If HPA-axis hyperactivity accounts, at least in part, for the association between depressive disorder and an increased likelihood for CV death, and if a cortisolemia dose-effect operates in this mediation, then the association should be more apparent among patients who have depressive disorder with psychotic features. Not all patients with psychotic depressive disorder manifest HPA-axis hyperactivity but they are more likely to do so than depressed patients without psychotic features (
Nelson and Davis, 1997), and many of those that do have particularly high post-dexamethasone cortisol concentrations (
Brown et al., 1988;
Coryell et al., 1984;
Evans and Nemeroff, 1987;
Rothschild et al., 1982). Moreover, in comparison to patients with non-psychotic MDD, those with psychotic MDD have longer episode durations and shorter intervals between episodes (
Coryell et al., 1990). They would therefore have greater within-episode exposure to high cortisol concentrations.
While our findings that patients with psychotic depressive disorder who died from cardiovascular disease had significantly higher post-dexamethasone cortisol concentrations lend support to these suppositions, several important caveats apply. Because the data included only four deaths from CV disease, and high post-dexamethasone cortisol concentrations predicted these deaths with very wide confidence intervals, the possibility that this is a chance finding is substantial. In addition, the current results do not concur with two earlier studies of DST results and mortality. Vythilingam et al (
Vythilingam et al., 2003) followed an older MDD group with psychotic MDD and found that they had elevated all-cause mortality compared to a group with non-psychotic MDD, but also that DST results were not predictive of mortality. They included a separate analysis of suicides but not of CV deaths.
Coryell et al (
Coryell et al., 2006) followed a mixed sample of inpatients and outpatients with MDD. This was a substantially larger sample of 334 of whom 32 (9.6%) died of CV disease; 7 (21.9%) of these patients had had 4:00 p.m. post-dexamethasone cortisol concentrations >10 μg/dl while 41 (12.5%) of the other patients had values in this range. Thus, the increase in risk for CV death associated with a value above 10 μg/dl was 1.6, lower than the increase in risk of 2.4 reported in the current sample. The analyses did not separate those who had psychotic features and, not surprisingly, the proportion with values >10 μg/dl (48 of 334 or 14.4%) was substantially lower than the 19 of 55 (34.5%) in the current series (t = 13.4, 1 df, p< .001). It is thus possible that the values exceeding 10 μg/dl did so by a narrower margin.
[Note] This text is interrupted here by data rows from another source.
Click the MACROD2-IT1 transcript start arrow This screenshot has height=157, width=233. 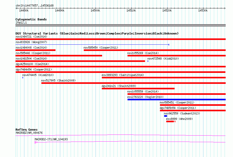(x=36, y=142)
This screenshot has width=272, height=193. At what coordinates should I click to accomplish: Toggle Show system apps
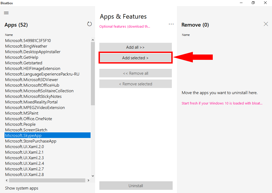coord(22,188)
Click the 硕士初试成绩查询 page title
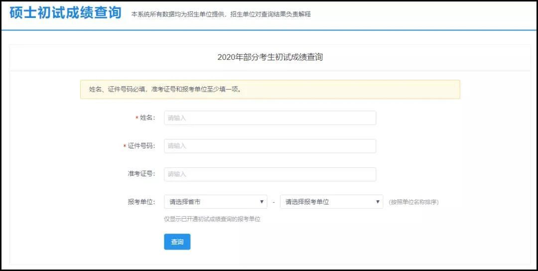This screenshot has height=271, width=538. (65, 13)
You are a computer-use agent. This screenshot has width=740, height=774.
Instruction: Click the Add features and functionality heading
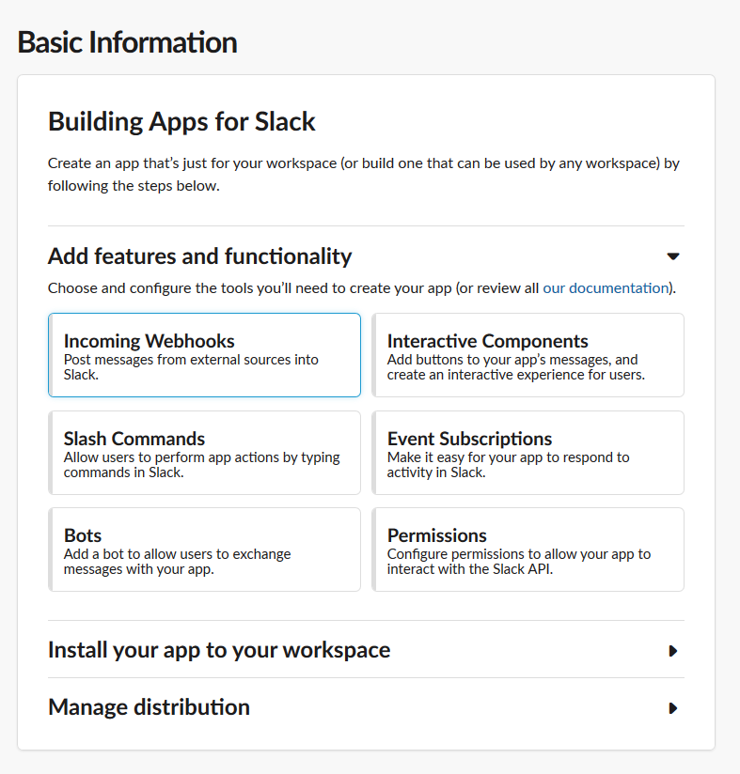coord(199,256)
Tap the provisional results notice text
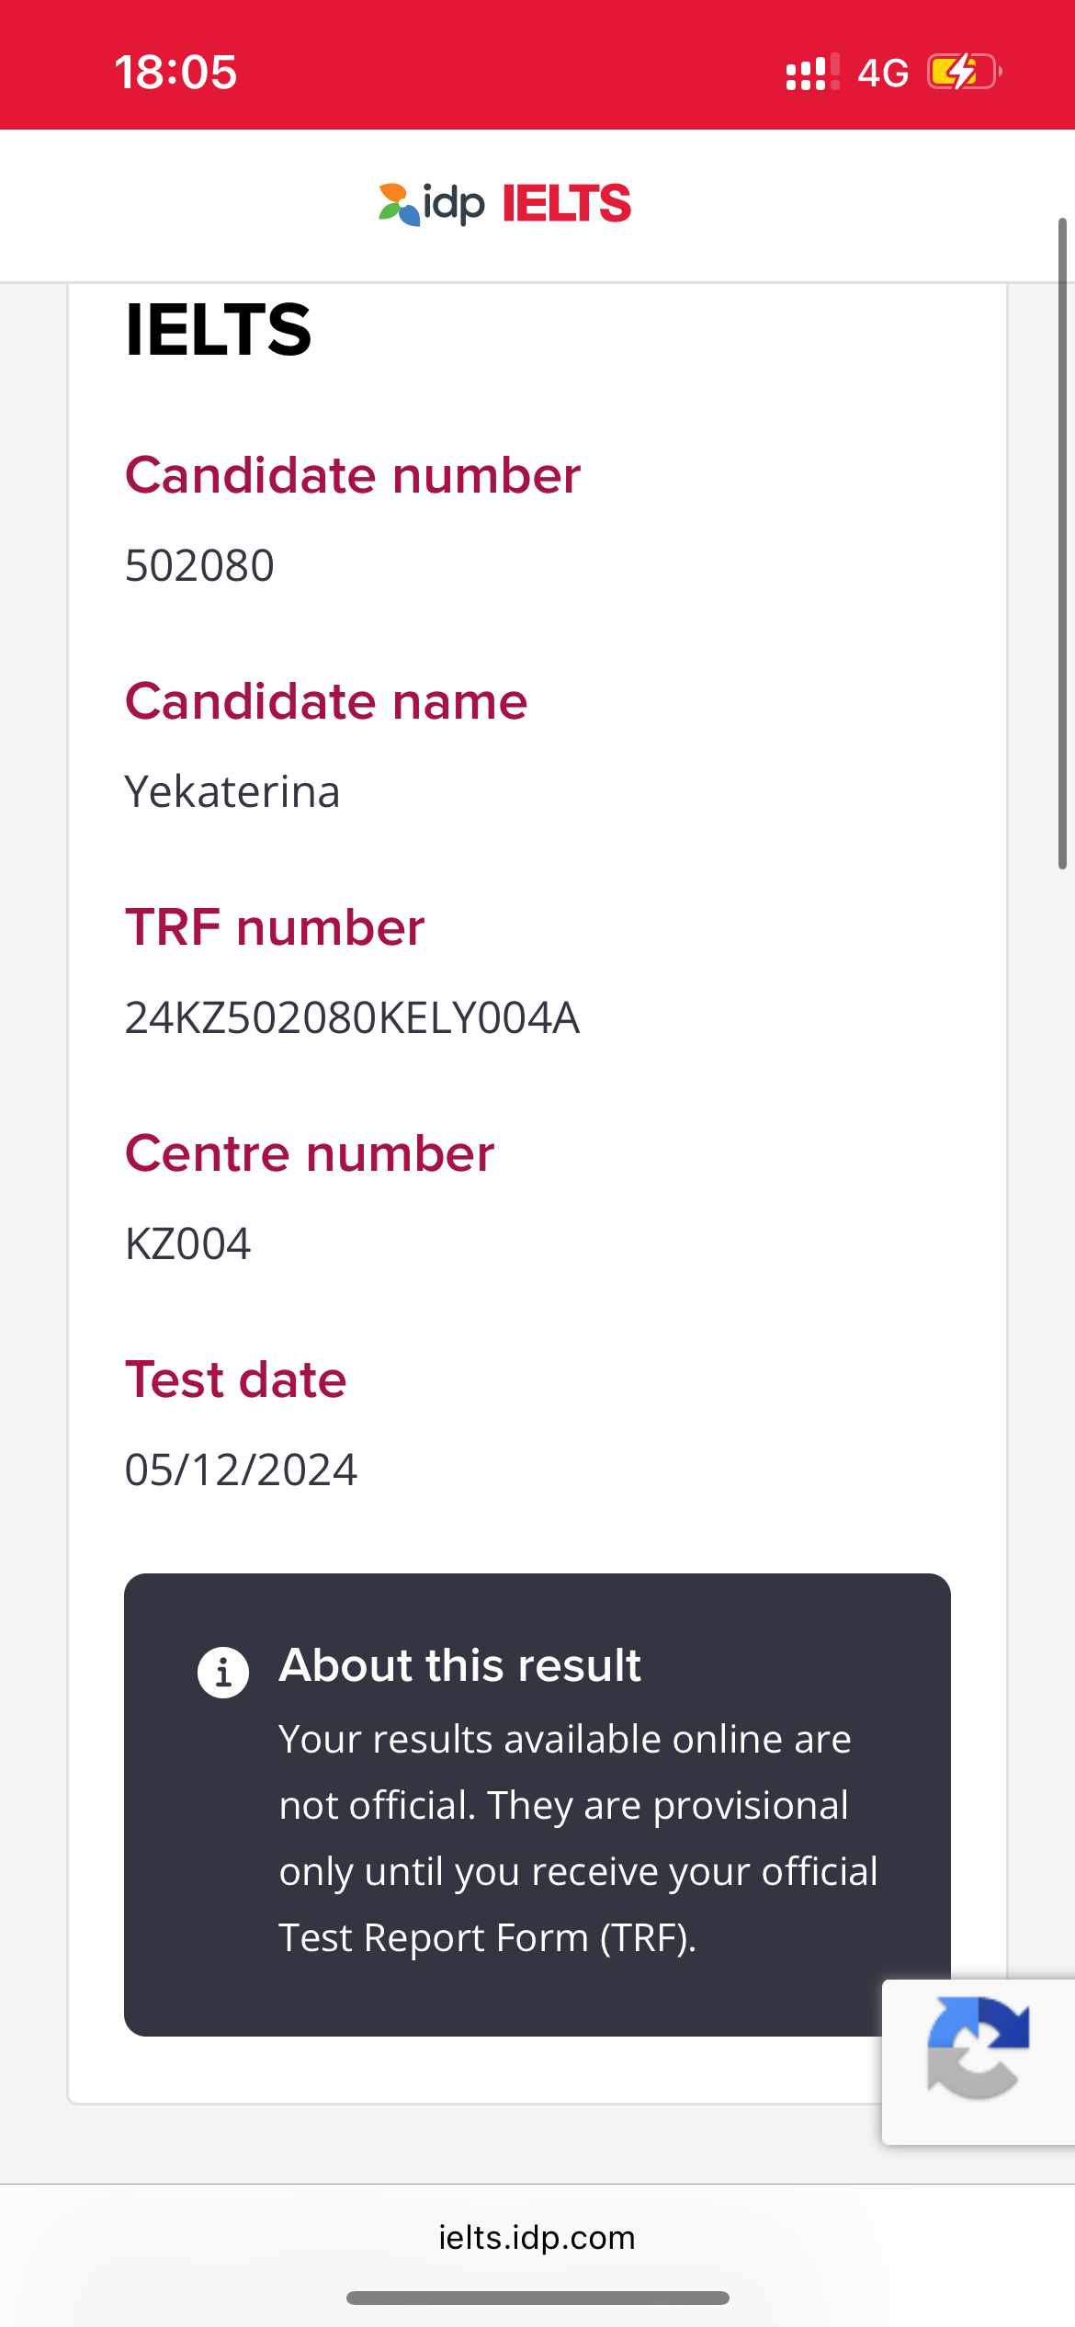Viewport: 1075px width, 2327px height. pyautogui.click(x=578, y=1838)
A post-dexamethasone cortisol threshold of 10 μg/dl was also more predictive of suicide than was one of 5 μg/dl. Notably, though, the conventional threshold of 5ug/dl yielded a hazard ratio of 3.8, a value approaching the four-fold risk described in a recent meta-analysis of the DST and completed suicide (
Mann et al., 2006).
The above study also described a relationship between DST nonsuppression and eventual suicide but this applied only to those with recent suicidal ideation or behaviors. Ratings of suicidality were obtained for subjects in the current study but these data are, unfortunately, no longer available and it is not possible to test whether an interaction between suicidality and DST results on eventual suicide existed in this cohort as well.
To our knowledge only two of the previous studies concerning DST results and suicide tested 8 a.m., 4 p.m. and 11 p.m. post-dexamethasone results separately (
Coryell et al., 2006;
Jokinen et al., 2008). Those two found that 4 p.m. results were the most predictive of suicide while, in the current study, 11 p.m. sample values produced the only significant results in logistic regression analyses. On the other hand, the relationship between post-dexamethasone cortisol values and cardiovascular death was strongest for the 4 p.m. sample. Reasons for differences by sampling time are not obvious.
In summary, HPA axis hyperactivity predicted mortality from cardiovascular causes and, to a limited extent, from suicide. Though negative studies of DST results and suicide exists (
Black et al., 2002), it can be argued that the current number of positive studies justify the use of DST results as a tool for estimating suicide risk in conjunction with other clinical measures. The findings regarding risks for cardiovascular death should be considered preliminary given the small numbers available for analysis. As noted earlier, though, there are numerous reasons to expect such a relationship. The prevalence of MDD, and its recurrent nature, gives considerable public health importance to further investigation into the physiological links between it and cardiovascular morbidity.